Seit Wochen wird das 197 Punkte umfassende Sparpaket der Stadt Mülheim zerpflückt, reduziert, ergänzt und so weiter. Der Kämmerer fürchtet mittlerweile, dass man kein genehmigungsfähiges Konzept zur Haushaltssicherung mehr hinbekommt.

Der Kämmerer ist besorgt. „Wenn ich die derzeitigen Signale richtig deute, fürchte ich, dass wir kein genehmigungsfähiges Haushaltssicherungskonzept bekommen werden.“ Dann kommt der Nothaushalt, dann wird die Bezirksregierung sagen, wo es in Mülheim lang geht. Ein Horror für die Stadtspitze, die eben dies verhindern will mit ihrem 197 Punkte-Sparpaket.

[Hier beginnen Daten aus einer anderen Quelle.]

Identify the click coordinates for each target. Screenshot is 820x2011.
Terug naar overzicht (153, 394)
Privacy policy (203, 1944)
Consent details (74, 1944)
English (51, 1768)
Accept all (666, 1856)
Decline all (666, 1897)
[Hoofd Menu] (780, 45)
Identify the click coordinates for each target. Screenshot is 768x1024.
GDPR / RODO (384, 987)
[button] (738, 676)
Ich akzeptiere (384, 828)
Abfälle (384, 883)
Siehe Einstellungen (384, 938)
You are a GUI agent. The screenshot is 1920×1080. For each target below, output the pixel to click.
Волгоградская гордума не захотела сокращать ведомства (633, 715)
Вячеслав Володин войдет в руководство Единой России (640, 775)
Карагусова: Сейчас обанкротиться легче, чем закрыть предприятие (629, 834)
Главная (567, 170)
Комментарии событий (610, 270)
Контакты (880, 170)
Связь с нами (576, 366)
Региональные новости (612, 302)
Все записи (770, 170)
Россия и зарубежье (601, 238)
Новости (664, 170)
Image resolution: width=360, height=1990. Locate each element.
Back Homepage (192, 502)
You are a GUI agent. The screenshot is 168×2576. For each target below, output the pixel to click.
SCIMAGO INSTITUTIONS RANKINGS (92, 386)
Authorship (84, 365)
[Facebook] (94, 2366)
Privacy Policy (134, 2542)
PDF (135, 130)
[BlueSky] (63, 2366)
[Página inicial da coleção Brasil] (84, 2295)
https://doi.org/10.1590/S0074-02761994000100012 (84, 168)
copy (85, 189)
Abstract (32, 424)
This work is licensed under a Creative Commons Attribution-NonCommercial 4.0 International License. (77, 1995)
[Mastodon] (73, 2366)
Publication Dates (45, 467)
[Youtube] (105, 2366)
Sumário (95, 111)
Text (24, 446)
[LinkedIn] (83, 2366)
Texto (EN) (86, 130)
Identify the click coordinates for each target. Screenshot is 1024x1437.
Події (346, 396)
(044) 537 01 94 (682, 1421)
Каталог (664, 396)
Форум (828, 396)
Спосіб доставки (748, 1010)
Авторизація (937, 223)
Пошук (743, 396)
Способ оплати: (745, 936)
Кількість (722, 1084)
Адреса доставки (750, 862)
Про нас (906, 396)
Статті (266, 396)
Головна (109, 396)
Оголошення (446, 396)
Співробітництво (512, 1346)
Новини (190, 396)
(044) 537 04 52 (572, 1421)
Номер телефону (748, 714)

Doch das wird seit Wochen zerpflückt, ergänzt, reduziert oder schlicht für nicht akzeptabel erklärt. Ein roter Faden ist in der Politik derzeit nicht zu erkennen, man bewegt sich im Kreis oder gar nicht, und es ist völlig unklar, wie man denn im Juli oder Oktober ein mehrheitsfähiges Paket im Rat verabschieden will. Bereits jenes Szenario macht die Runde: Über jeden Sparvorschlag wird einzeln abgestimmt. Ein Graus und kein Zeichen für eine starke Stadtpolitik.

Zeit gewinnen

Weil das so ist, versuchen SPD und Grüne in der Ratssitzung am Donnerstag, Zeit zu gewinnen, bis zur Ratssitzung im Oktober, um mehr Gemeinsamkeiten zwischen den Fraktionen zu erarbeiten. Also Verschiebung des Etats und Sparpakets. Doch danach sieht es nicht aus. Wie die CDU gestern erklärte, werde man diesem Plan nicht zustimmen. „Wir schieben seit Dezember.“ Fraktionsgeschäftsführer Hansgeorg Schiemer stellt die Frage: „Warum haben weder SPD noch Grüne die bisherigen Ausschüsse genutzt, um ihre Vorstellungen darzulegen und zu diskutieren – wie die CDU?“ Und auch das machte gestern in Mülheim die Runde: SPD und Grüne wollen für Bürger unangenehme Sparmaßnahmen erneut verschieben, falls es doch zu Neuwahlen im Land kommen sollte.

Die FDP wird sich ebenfalls nicht auf den Plan des Verschiebens einlassen. „Der Etat hätte schon im letzten Jahr verabschiedet werden müssen“, regt sich Fraktionschef Peter Beitz auf. „Wie lange soll das denn noch dauern?“ Die FDP wird in der nächsten Woche ihren Masterplan für Mülheim vorlegen. Junge Familien, Bildung, Arbeitsplätze – das habe Vorrang. Die Neuansiedlung von Gewerbe müsse dringend forciert werden. Danach richte sich, so Beitz, das Sparpaket der Liberalen. Was nicht auf der Vorrangliste stehe, könne aus ihrer Sicht gekürzt werden. Doch ob das mehrheitsfähig ist? Beitz macht keinen Hehl daraus, dass nach dem aktuellen Stand die Liberalen den Haushalt ablehnen.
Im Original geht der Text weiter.